The most recent noise on this topic came from Reuters on August 25 in an article called “World leaders to put shadow banks on long leash.” According to the article:
“At their meeting on Sept. 5-6 the Group of 20 economies (G20) will endorse reforms but stop short of rushing through far-reaching changes because of the role shadow banking activities play in providing liquidity to the still fragile banking sector, according to people familiar with the G20’s work.”
While trade repositories are pretty low hanging fruit and we imagine they will move forward, there are other aspects of Shadow Banking reform that should get postponed or dropped altogether: securitizations for example are necessary to generate liquidity and share risk. Clearly, the maturity and liquidity transformation aspects of Shadow Banking aren’t all bad. We are glad to see regulators, at least at the G20 level, acknowledging this fact.
On a related note, we think that the most visible effort in Shadow Banking reform is more clampdowns on money market funds; our data show a clear rise in separately managed accounts that generally follow regulated money market guidelines but really ignore the most critical WAM and yield limitations.
We think that Europe will be the bellweather in Shadow Banking thinking – if Europe eases up then certainly everyone else will too. We noted earlier this week the EU’s comments on reducing rehypothecation (“Is the EU really thinking about restricting collateral chains? Boy, we hope not…).” Reducing or eliminating the ability of banks to rehypothecate collateral would mean a serious liquidity squeeze in affected markets. Meanwhile, the Fed appears to be lightening its stance as well. In early June the Fed discussed more concerns about securitization and Shadow Banking, but now wants to increase its repo activities as a means of managing market liquidity. Fire-sale risk and money market reform remain issues, but the general idea of Shadow Banking may now get a break.
This isn’t to say that the G20 has backed off entirely. According again to Reuters:
“While top firms will be relieved they won’t be singled out, the G20 is likely to brush aside their opposition to a requirement for them to apply a minimum discount – or “haircut” – on the value of collateral they take to cover securities lending and repos.”

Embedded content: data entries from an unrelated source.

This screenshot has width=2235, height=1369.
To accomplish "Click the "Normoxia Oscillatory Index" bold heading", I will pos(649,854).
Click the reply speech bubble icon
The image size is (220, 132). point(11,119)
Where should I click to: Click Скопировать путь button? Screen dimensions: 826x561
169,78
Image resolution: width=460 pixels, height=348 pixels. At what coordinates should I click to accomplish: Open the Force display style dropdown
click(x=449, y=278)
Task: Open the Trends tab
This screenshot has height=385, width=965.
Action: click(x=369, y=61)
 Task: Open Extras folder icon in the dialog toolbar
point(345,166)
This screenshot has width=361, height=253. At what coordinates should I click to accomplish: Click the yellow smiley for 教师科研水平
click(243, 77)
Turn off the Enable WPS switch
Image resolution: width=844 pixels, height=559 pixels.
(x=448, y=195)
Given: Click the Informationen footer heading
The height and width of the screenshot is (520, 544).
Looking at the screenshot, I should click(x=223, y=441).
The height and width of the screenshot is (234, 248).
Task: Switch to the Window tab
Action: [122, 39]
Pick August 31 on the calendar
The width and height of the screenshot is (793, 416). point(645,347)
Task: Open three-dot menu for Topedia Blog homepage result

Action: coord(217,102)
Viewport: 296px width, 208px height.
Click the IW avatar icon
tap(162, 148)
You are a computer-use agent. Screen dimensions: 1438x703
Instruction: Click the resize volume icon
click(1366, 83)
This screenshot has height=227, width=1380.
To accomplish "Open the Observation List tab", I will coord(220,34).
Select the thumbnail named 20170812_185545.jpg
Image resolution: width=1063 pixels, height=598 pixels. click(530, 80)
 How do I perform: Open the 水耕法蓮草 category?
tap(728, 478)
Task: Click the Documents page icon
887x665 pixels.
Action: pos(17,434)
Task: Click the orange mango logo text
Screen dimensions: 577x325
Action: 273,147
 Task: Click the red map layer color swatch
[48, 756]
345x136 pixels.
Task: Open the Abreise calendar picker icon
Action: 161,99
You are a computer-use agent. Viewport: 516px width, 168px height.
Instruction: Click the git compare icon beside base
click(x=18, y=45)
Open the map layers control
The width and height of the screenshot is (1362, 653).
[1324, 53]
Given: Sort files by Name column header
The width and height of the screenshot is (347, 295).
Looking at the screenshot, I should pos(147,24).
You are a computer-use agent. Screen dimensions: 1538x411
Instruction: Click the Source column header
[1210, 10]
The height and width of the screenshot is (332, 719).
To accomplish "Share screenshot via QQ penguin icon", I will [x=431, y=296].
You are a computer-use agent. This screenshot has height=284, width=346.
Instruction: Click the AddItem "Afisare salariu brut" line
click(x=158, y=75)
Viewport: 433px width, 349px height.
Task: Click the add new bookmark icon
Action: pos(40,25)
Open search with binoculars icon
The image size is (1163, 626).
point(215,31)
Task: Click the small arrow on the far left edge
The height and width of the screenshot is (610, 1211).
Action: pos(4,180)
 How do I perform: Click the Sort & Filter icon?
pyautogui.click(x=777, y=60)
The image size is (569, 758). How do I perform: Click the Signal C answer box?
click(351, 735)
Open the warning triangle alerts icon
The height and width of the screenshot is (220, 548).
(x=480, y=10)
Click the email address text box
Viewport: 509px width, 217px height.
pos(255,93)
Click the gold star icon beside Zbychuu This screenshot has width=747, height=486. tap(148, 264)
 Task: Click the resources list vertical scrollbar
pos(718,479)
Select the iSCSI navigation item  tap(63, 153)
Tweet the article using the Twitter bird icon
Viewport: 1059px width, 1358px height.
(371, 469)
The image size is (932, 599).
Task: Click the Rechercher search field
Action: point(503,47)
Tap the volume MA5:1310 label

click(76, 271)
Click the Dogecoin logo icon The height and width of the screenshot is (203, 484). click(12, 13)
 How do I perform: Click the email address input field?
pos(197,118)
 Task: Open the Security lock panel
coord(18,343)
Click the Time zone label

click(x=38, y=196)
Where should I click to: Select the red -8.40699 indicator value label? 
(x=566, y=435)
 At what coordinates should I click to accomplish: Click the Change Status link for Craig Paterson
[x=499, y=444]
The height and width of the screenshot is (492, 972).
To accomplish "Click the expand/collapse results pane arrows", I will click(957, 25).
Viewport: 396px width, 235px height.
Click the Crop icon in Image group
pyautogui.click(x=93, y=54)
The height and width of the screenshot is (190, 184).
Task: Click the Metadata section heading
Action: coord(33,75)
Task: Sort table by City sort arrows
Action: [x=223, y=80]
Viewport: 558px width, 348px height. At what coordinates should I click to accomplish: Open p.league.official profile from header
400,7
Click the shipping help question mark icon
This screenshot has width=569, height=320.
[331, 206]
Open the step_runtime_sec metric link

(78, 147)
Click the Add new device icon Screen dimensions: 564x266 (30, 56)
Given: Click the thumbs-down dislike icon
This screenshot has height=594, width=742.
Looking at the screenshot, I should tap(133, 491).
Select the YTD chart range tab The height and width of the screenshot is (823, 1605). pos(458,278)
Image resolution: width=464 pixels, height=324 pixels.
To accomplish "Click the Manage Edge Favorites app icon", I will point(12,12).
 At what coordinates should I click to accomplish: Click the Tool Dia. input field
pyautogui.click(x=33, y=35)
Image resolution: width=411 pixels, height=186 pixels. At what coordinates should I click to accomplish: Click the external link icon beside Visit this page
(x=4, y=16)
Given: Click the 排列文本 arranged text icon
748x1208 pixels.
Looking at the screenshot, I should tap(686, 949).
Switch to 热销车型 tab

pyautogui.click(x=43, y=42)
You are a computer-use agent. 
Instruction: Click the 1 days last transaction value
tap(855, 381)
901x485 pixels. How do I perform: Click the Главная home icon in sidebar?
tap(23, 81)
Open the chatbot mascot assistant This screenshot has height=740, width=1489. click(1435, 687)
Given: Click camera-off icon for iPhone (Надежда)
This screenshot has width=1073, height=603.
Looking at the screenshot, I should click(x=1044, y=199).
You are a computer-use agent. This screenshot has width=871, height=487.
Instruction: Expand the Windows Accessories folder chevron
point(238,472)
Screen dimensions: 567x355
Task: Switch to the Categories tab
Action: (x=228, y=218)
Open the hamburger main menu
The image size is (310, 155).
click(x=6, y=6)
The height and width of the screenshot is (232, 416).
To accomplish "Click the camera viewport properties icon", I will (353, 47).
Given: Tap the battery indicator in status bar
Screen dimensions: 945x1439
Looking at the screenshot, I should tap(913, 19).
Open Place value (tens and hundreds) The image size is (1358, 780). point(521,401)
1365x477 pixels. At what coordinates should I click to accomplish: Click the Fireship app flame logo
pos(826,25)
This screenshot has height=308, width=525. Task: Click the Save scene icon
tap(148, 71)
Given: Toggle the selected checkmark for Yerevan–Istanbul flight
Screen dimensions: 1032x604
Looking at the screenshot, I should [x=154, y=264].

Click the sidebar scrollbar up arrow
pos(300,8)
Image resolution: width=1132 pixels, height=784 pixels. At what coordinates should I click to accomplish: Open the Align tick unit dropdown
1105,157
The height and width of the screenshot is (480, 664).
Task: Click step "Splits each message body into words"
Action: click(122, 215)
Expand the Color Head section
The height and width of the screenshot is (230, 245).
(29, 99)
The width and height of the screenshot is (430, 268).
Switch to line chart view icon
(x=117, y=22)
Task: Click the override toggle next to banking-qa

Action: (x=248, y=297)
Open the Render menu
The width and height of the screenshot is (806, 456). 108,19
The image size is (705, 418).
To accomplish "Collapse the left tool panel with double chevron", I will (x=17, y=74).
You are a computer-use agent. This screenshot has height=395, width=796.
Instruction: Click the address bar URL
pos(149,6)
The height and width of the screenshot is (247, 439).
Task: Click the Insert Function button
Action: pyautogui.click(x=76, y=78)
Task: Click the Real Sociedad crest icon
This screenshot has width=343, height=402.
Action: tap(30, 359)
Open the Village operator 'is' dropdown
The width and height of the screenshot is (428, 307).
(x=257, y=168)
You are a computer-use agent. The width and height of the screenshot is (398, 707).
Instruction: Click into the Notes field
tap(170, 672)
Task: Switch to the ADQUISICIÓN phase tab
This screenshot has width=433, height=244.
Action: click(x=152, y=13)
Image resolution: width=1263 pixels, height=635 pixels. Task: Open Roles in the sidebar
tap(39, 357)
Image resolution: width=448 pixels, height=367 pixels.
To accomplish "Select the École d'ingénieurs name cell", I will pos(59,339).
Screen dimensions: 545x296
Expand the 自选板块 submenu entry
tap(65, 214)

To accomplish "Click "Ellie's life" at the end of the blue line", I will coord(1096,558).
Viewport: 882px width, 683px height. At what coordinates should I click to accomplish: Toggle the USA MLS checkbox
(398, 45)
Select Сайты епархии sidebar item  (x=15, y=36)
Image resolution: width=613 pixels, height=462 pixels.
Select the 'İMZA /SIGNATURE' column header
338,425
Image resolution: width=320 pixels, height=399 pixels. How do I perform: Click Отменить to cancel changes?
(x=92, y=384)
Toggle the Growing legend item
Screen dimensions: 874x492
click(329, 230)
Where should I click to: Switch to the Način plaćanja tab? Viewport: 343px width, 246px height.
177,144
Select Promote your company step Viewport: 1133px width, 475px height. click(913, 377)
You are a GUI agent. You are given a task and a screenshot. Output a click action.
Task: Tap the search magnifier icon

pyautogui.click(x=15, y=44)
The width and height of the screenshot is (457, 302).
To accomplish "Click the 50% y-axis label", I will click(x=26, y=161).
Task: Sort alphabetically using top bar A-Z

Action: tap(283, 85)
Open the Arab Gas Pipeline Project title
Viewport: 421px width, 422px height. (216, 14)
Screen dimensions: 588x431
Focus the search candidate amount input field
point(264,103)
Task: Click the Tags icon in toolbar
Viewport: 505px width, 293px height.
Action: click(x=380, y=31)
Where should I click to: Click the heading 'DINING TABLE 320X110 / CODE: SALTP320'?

This has been a major concern for some time since the idea was first published by the Financial Stability Board. We think it is patently dumb, and regulators could also do crazy things like mandate a 20% haircut for sovereign debt as non-cash collateral in a securities lending transaction, something that would certainly drain liquidity from financial markets, not add it. At the same time, we can see some justification for mandatory haircuts if done right. A regulatory mandate on collateral haircuts might just be on bilateral transactions, leading more market participants towards CCPs as an alternative where possible. This might turn out to be one of those things that supports the Basel Committee on Banking Supervision’s stance that bilateral trades are supposed to be more expensive than CCP trades.
On a related note, the FT published a snarky (for the FT) article yesterday, “Nothing screams shadow banking quite like a leveraged loan ETF.” Truly, credit and maturity transformation at its finest.
Update: the Bank of England released a speech today from Mark Carney saying that “the Bank of England will reduce the level of required liquid asset holdings” for UK banks. “That will help to underpin the supply of credit, since every pound currently held in liquid assets is a pound that could be lent to the real economy.” Talk about a pendulum swing.